Henry se encogió de hombros y le miró de soslayo.

—Estaba enajenado, fuera de mis cabales, en lo peor de mi tormenta. Ese desgraciado tuvo verdadera mala suerte al topar conmigo.

—¿Sentiste algo al matarle?

—No lo sé. Todo ocurrió demasiado rápido. Curiosamente, cuando ahora lo recuerdo, no siento nada especial. ¿No has aplastado alguna vez a una cucaracha o a una mosca? Cuando lo haces, lo haces. No te planteas cómo quedará alterado el universo sin ese bicho. Y un segundo después, lo olvidas.

—En conclusión, eliminar a un cabrón no te ha quitado el sueño…

—¿Me estás preguntando si tengo algún sentimiento de culpabilidad?

—Sí.

—No, ninguno. Desearía no haberlo hecho, esa es la verdad; nadie merece morir, pero al mismo tiempo no me supone el más mínimo remordimiento.

Permanecieron los dos sumidos en un silencio cómplice, reflexivo, durante un largo minuto. Cassel lo rompió con una última pregunta.
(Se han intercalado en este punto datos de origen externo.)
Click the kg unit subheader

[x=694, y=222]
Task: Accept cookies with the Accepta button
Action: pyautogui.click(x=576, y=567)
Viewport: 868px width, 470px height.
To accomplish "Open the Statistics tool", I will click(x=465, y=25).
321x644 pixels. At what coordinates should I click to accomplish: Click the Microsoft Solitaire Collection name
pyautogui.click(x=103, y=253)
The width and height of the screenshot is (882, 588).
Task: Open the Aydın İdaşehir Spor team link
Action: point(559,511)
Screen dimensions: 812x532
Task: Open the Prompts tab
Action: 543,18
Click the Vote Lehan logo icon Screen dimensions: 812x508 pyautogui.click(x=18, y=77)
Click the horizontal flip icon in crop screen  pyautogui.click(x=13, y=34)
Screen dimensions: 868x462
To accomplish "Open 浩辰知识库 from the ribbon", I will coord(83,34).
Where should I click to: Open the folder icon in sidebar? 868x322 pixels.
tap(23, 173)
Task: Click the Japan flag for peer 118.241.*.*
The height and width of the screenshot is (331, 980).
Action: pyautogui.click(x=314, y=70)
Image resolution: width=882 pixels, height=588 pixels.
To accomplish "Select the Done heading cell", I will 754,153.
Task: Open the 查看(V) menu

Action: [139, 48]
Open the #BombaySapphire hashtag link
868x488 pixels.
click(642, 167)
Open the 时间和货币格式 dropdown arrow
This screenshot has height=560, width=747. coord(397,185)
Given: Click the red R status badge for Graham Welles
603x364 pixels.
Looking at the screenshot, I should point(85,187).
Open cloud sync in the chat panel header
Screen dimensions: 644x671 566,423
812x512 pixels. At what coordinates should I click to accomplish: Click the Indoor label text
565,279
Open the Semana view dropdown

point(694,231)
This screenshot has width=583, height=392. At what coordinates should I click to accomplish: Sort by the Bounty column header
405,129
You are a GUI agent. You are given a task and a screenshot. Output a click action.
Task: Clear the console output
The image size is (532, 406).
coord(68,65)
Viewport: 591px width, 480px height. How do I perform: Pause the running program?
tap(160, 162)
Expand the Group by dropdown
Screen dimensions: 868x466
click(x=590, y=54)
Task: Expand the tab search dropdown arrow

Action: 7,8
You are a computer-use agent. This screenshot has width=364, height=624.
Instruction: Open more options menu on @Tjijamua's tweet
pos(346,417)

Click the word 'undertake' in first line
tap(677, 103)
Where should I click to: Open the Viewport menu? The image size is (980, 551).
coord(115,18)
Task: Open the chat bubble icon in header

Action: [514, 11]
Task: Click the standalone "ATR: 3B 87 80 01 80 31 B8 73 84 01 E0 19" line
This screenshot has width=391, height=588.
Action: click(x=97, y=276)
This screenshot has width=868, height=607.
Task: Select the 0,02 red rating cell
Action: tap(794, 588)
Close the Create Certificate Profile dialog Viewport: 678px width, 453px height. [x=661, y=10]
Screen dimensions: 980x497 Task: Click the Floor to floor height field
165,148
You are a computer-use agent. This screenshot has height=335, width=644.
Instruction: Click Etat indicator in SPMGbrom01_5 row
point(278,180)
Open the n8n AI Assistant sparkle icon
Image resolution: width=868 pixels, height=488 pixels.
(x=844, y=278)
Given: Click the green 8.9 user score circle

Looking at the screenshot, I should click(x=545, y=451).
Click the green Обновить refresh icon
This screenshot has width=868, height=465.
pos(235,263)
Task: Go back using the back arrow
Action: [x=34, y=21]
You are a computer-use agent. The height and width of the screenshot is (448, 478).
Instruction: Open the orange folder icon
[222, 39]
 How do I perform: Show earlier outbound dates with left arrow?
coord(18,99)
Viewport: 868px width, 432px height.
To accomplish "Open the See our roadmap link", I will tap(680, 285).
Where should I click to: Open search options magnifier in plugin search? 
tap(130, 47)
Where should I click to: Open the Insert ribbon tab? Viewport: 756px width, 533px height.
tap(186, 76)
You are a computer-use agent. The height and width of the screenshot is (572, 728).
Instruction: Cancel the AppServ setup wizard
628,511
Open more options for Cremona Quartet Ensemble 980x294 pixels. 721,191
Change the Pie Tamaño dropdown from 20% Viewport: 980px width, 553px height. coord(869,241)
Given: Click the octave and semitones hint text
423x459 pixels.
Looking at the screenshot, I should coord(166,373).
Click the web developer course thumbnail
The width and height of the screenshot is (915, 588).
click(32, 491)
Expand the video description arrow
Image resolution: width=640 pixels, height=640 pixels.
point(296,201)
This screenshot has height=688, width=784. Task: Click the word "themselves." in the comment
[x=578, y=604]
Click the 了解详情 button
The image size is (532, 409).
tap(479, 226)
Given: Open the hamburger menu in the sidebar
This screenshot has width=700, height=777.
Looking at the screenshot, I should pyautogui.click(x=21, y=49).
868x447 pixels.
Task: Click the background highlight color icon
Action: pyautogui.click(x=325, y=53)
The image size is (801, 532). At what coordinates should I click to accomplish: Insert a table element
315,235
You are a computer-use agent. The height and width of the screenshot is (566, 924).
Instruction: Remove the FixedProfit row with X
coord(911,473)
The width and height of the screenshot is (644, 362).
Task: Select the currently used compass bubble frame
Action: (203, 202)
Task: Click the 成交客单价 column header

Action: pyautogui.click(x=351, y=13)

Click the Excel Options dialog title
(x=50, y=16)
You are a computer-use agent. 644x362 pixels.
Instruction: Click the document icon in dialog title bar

—¿Por qué me has explicado todo esto, Henry?

Gaumont sonrió de un modo extraño. Se puso en pie, dejó un billete sobre la barra y aferró su bastón.

—Conoces perfectamente la respuesta, Pierre. Te lo he contado porque con toda seguridad no nos volveremos a ver —deslizó en su oído a modo de despedida. Le tocó levemente en el hombro, en señal de gratitud, y salió del club La Flamme con la ingravidez de un fantasma.